The city is in the throes of its worst-ever Covid-19 wave, registering thousands of cases every day, overwhelming hospitals and government efforts to isolate infected people.
The outbreak — fuelled by the extremely transmissible Omicron variant — has also breached the city’s prisons, where more than 7,200 people are currently detained.
As of Thursday, there were 202 confirmed infections and 135 preliminary positive prisoners within the system — a caseload that has grown by more than 20 times in about a week.
“It is anticipated that more cases of infection will be found in the coming week,” corrections officials said, adding that clusters had been detected among its staff.

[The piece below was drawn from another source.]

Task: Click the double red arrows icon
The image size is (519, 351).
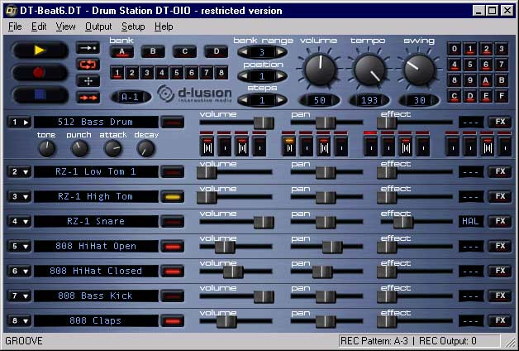Action: [88, 96]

Visits have been suspended since the beginning of February, while one correctional facility was converted to isolate infected prisoners.
In recent years, newcomers to Hong Kong’s prison system have included many of the city’s most prominent democracy activists, ensnared in the wake of 2019’s massive and at times violent democracy protests.

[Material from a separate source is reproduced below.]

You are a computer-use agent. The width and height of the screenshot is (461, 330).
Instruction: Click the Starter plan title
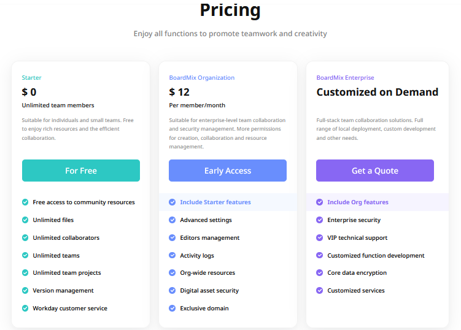(x=31, y=77)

Beijing stepped in with a sweeping national security law in 2020 to quash dissent.
The bulk of those hit with the law have been awaiting trial behind bars for months, while others have been convicted of various protest and speech-related offences.

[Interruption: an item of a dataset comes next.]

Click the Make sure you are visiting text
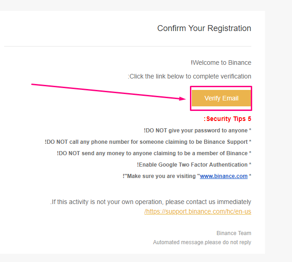The image size is (292, 262). (x=161, y=176)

China has long touted a “zero-Covid” strategy that Hong Kong has adhered to since the start of the pandemic — keeping infections low with largely closed borders and isolating all patients.
But since Omicron has penetrated those defences, the densely populated city has recorded more than 55,000 cases in 2022 — compared with just 12,000 in the pandemic’s first two years.
More than 250 people have died in the current wave, surpassing the combined toll of all previous pandemic-related deaths.
The number of infected people is likely closer to 200,000, former Hospital Authority chief executive Leung Pak-yin has estimated.
Cases could exceed one million — out of a population of 7.4 million — by late April, he added.
“The golden opportunity for compulsory testing and citywide lockdown has already passed,” he wrote on Facebook Thursday.
“It is not possible to control the spread of the epidemic.”
But that is just what Beijing has ordered Hong Kong to do, with Chinese President Xi Jinping demanding last week that “all necessary measures” be taken.
Hong Kong next month will carry out mandatory testing for all city residents, while facilities are currently being built to house the infected.
According to Bloomberg’s Covid Resilience Ranking, Hong Kong is now second only to Pakistan as the worst place to live during Covid, down from ninth-best in the world in January 2021.